Your response should reproduce every line of the entries that contains the word "each".
--------------------------------
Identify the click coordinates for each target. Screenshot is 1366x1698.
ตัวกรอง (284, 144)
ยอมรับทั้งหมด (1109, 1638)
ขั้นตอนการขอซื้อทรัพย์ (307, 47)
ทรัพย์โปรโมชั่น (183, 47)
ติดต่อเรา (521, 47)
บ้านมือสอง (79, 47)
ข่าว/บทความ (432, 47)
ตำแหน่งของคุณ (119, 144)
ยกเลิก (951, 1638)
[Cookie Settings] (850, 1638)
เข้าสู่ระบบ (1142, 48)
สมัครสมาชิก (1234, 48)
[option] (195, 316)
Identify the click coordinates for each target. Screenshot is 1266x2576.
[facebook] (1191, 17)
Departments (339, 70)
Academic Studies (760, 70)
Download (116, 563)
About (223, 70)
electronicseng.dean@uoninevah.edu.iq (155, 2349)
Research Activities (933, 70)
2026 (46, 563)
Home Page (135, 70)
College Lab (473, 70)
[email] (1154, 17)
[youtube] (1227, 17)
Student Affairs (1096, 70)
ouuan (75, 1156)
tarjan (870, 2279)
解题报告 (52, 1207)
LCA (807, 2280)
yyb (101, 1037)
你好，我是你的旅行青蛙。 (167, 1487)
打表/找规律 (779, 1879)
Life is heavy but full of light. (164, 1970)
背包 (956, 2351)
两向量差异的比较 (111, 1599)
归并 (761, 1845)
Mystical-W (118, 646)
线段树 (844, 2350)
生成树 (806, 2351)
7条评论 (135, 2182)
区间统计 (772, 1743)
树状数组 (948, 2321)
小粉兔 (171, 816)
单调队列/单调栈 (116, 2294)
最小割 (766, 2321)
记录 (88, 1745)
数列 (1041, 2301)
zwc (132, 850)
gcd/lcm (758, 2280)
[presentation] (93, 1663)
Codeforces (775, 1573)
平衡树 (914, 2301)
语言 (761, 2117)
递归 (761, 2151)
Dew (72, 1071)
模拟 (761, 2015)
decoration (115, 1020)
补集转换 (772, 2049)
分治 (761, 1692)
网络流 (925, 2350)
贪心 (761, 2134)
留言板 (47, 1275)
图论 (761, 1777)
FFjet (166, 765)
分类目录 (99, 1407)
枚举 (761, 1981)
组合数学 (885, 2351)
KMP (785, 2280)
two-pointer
--------------------------------
Response box
Identify the click coordinates for each target. Screenshot is 1366x1698.
Identify the click coordinates for each target. Screenshot is 1266x2576.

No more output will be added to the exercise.